I was very lucky to count myself amongst Luis Nishizawa’s students: he really taught us how to prepare it properly.

I have stayed with tempera because I need a medium that can be both dense or very fluid and that can also allow a very quick execution.

H.d’A., Xochimilco I
Fig. 26. H.d’A., Xochimilco I, acrylic, graphite, charcoal, tempera, and oil on canvas on MDF panel, 2010

Tempera is like painting with a very thick pastel, which you can also turn into watercolor at will.

Acrylic is arguably the only medium which is even more versatile than tempera, yet, while I have made persistent use of it too, tempera permits much more thorough palette work and its vivacity rivals oil.

This is very important to me because I like to foster unpredictability when I paint.

Since I often use drawing and painting media together, the lean nature of the emulsion allows moving across different substances over the same piece of work.

In recent years I have been feeling increasingly ready to approach the techniques of the great masters and I have to thank tempera for it.

H.d’A, Xólotl V
Fig. 27. H.d’A, Xólotl V, pastel and tempera on paper, 2015

You can check out some more of my paintings using this medium at the following links:

Balmoral-(with-pipes)-2011

Xolotl-I-II-(Mxico-2012-16)

Xolotl-IV-V-(Mxico-2014-15)

Xolotl-VI-2016

About the author

Xólotl I-II (México, 2012-16) Amadís Harmodio
H. d’ A.

H. d’ A.: studied at the Accademia di Belle Arti di Perugia and obtained a Master of Arts Degree at the Academia de San Carlos in Mexico City.

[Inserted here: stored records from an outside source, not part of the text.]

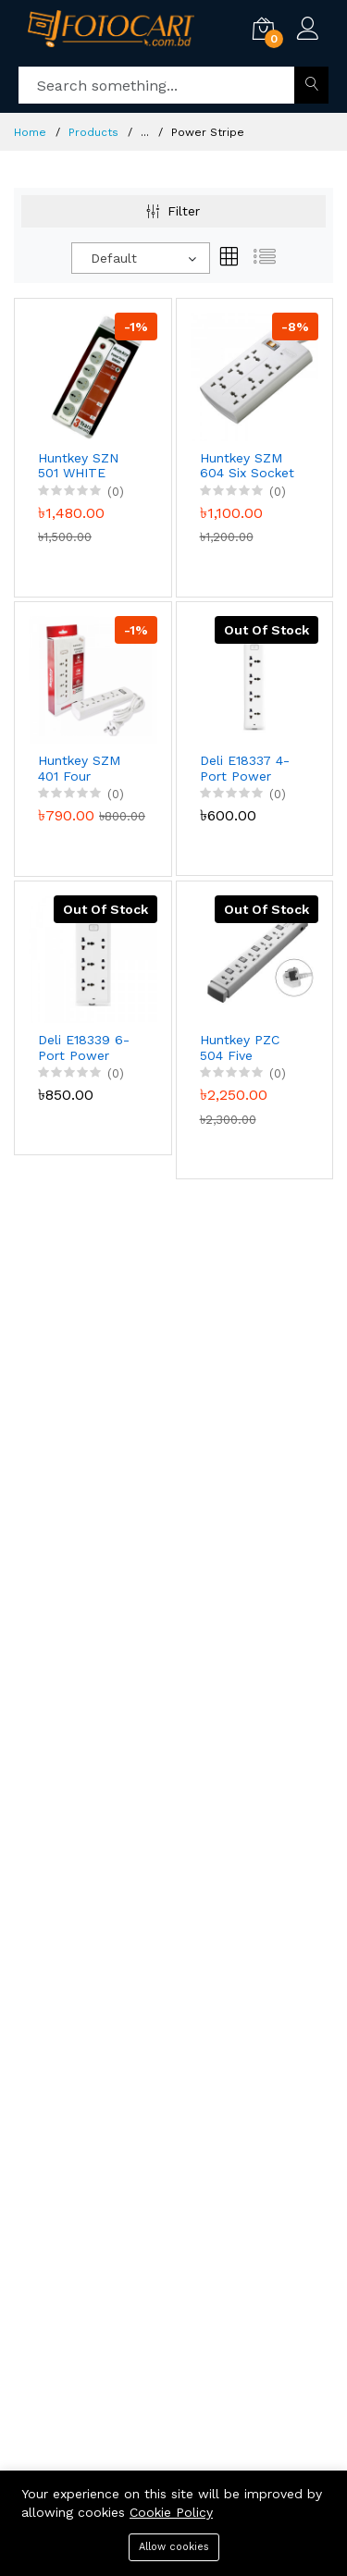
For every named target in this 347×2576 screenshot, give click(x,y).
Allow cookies (174, 2547)
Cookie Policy (171, 2512)
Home (30, 132)
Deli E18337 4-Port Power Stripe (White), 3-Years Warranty (245, 768)
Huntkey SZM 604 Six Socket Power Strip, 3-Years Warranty (248, 466)
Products (93, 132)
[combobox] (140, 258)
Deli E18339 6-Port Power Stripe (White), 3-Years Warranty (84, 1048)
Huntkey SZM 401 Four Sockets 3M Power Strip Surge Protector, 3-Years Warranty (84, 768)
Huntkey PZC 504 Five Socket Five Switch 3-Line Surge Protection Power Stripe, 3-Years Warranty (243, 1048)
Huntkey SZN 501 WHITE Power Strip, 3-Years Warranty (86, 466)
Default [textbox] (114, 258)
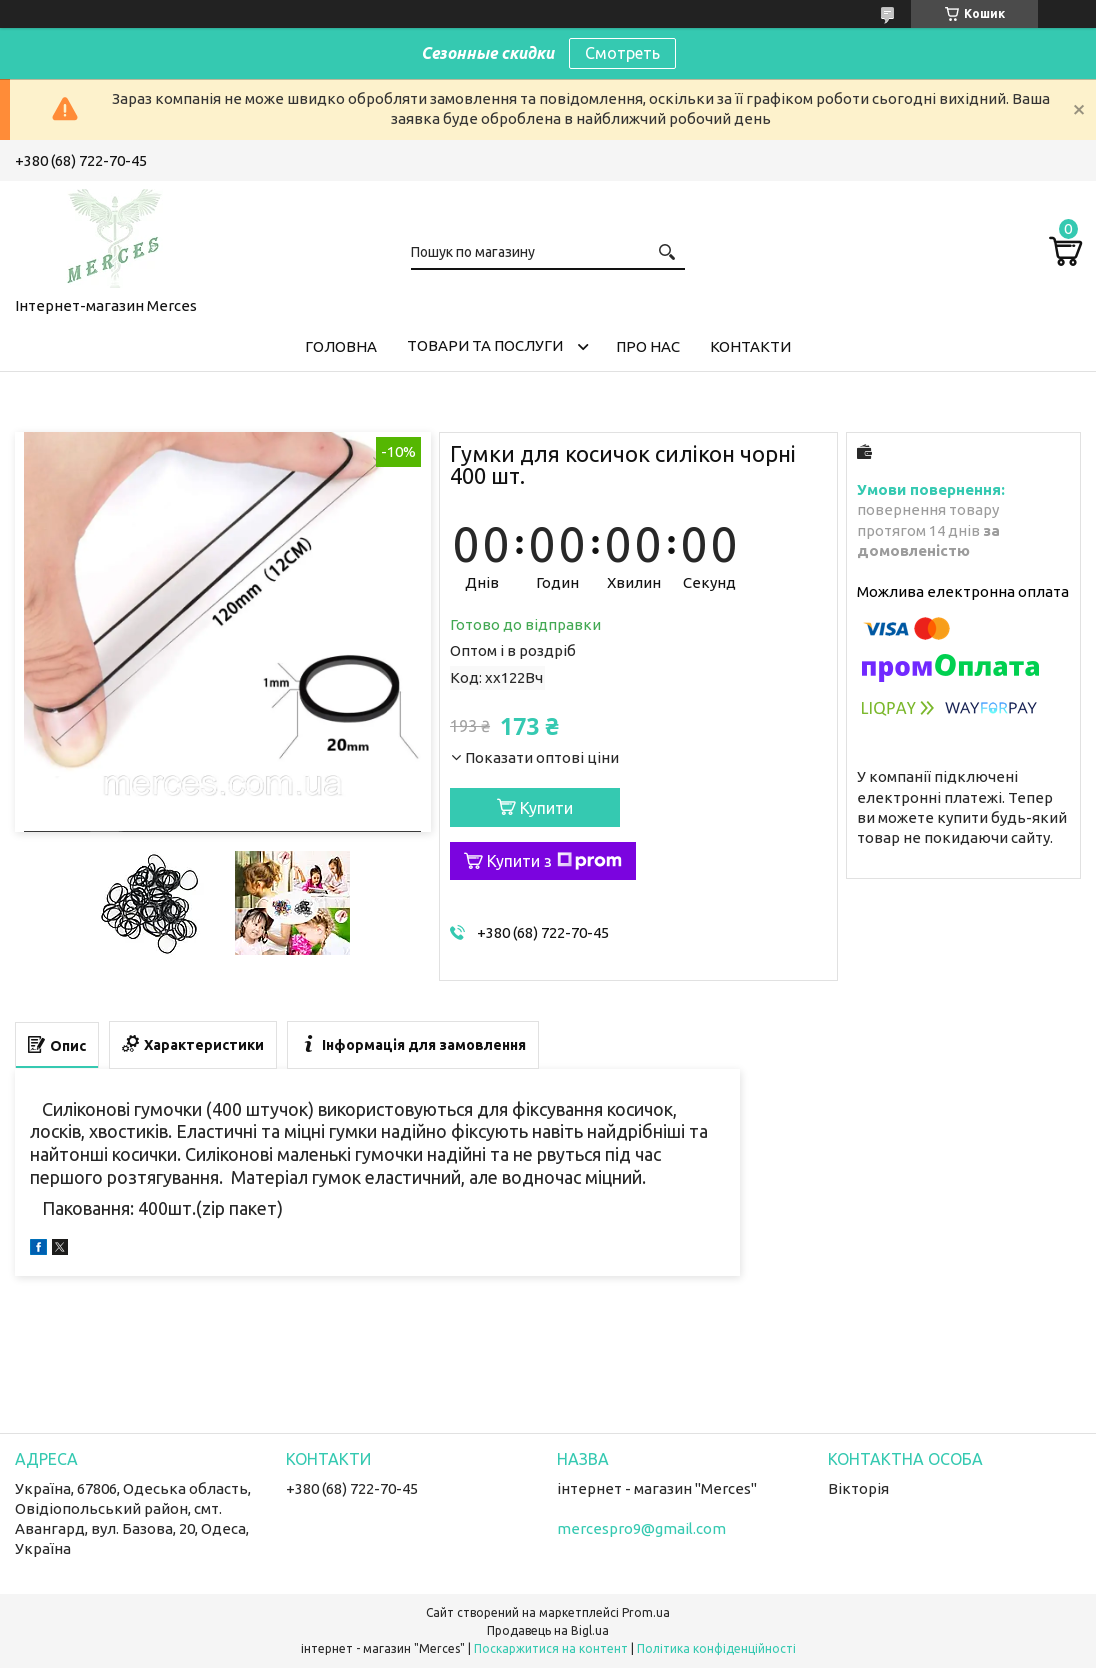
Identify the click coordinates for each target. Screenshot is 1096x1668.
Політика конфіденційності (716, 1648)
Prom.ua (646, 1612)
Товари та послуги (485, 345)
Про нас (648, 346)
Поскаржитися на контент (551, 1648)
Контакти (750, 346)
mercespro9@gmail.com (641, 1528)
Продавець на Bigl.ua (548, 1630)
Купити (546, 808)
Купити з (554, 861)
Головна (341, 346)
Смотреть (622, 53)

He lectured six years at UNAM’s National School of Art. Today he is in charge of the Children’s Art Workshop of the Universidad Panamericana . He has worked as a professional artist and designer since 2008, carrying out his work in both traditional and digital media.

8 comments

  1. Dear Sir,
    OUTSTANDING. I sent the link to this article to select friends. They will appreciate all that you have presented here.
    Thank you.
    Doug Johnson

  2. hi i am looking a buying some egg tempera paintings how do i know they are authentic and have you ever heard of Roger Moore who is supposed to be the painter i can’t find any thing on this artist doing these portraits i would appreciate any advice or links to research this thanks vlad

  3. I want to try tempera l. I did some experiments on paper and I was happy with the glossy finish and it can be combined with water color on top which gives a beautiful effect. This is such an inspiring article for beginners such as me. Working with tempera is more ecofriendly option too. I am completely switching from acrylic , started with water and now I want to play with mediums such as tempera for it’s inexpensive and much more satisfying result which would only be substituted with very expensive oil painting kit minus the solvents.

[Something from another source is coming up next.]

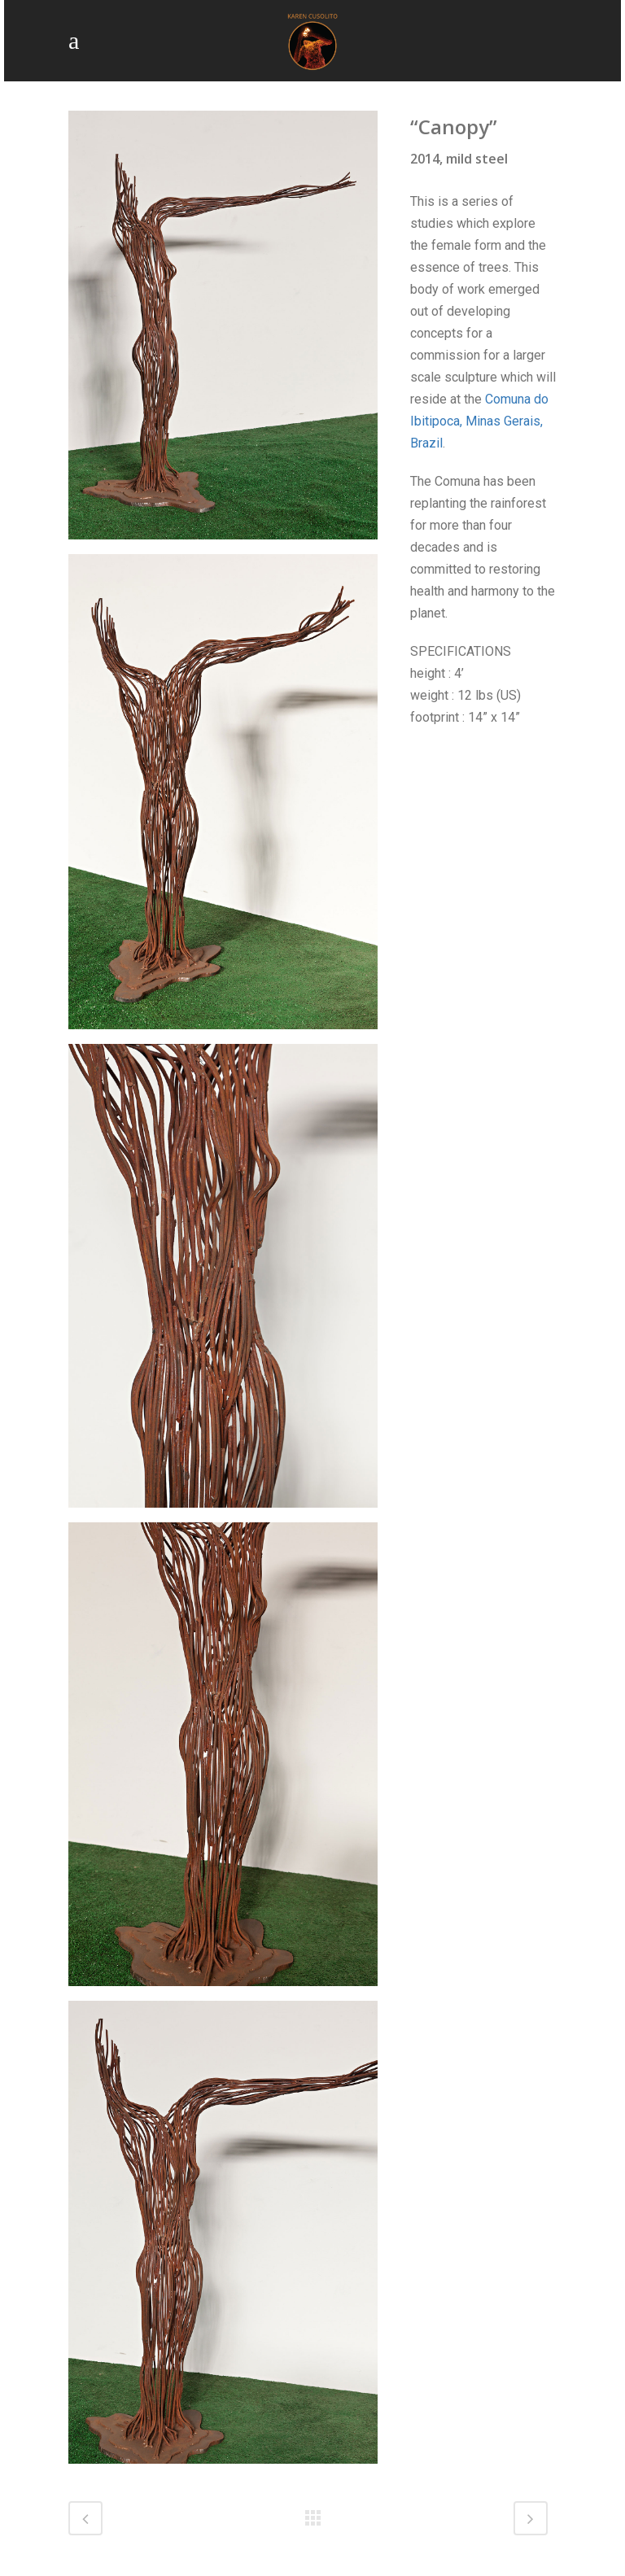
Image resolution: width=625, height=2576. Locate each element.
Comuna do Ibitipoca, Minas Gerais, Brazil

  4. Thank you for your article. This writing piece showed that there is more to egg tempera than is naturally being discussed. Another great artist that a lot of modern artists forget or do not know about, is Peter Hurd. He is the brother-in-law of Andrew Wyeth. Because of this love for Southwest landscape, he is not as well known but exceptional. He is the one that inspired me to start working in this medium.

  5. I TOO PAINT IN EGG TEMPERA , BUT HAVE A QUESTION I HAPE SOMEONE OUT THERE POSSIBLE CAN HELP ME ! CINNINO CENNINI LEFT OUT THE MOST SIGNIFICANT DETAILS IN HIS WRITING ON EGG TEMPERA PAINTING ! DOES ANYONE KNOW ?

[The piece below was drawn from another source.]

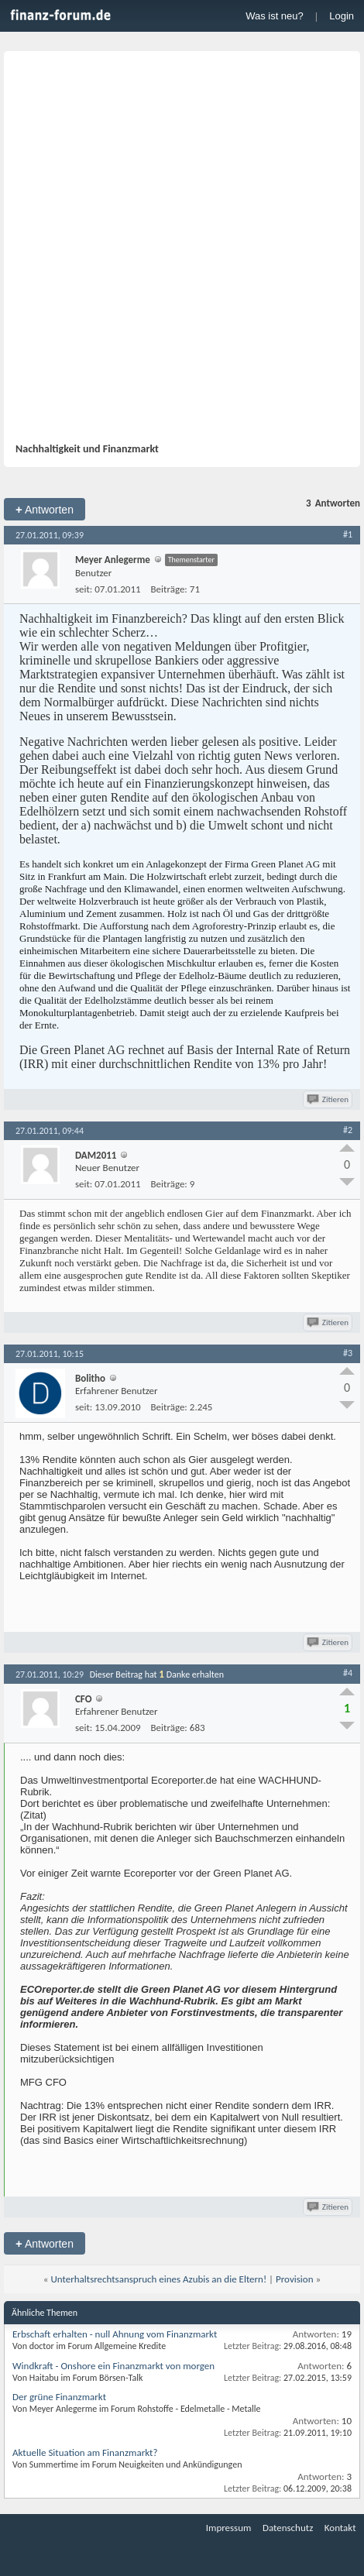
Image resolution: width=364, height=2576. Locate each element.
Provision (294, 2279)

  6. Speaking of various artists, most of the ones mentioned are relatively well known.
    The exception, although he’s become increasingly appreciated, is Pietro Annigoni, who was an absolute master of Tempera Grassa, which learned from the Russian painter Lokoff, which he tweaked and made his own.
    Most of the incredible portraits Annigoni completed were done with this medium, however his technique and medium were naturally, and significantly different for his fresco work, mixed media, and plein air work.

  7. Can anyone please advise me about protecting a completed egg tempera image. After ‘curing’ for a few months to harden I’m not sure if it requires varnishing for extra protection. My work is all done with the glazing method, using only water and egg yolk for binder.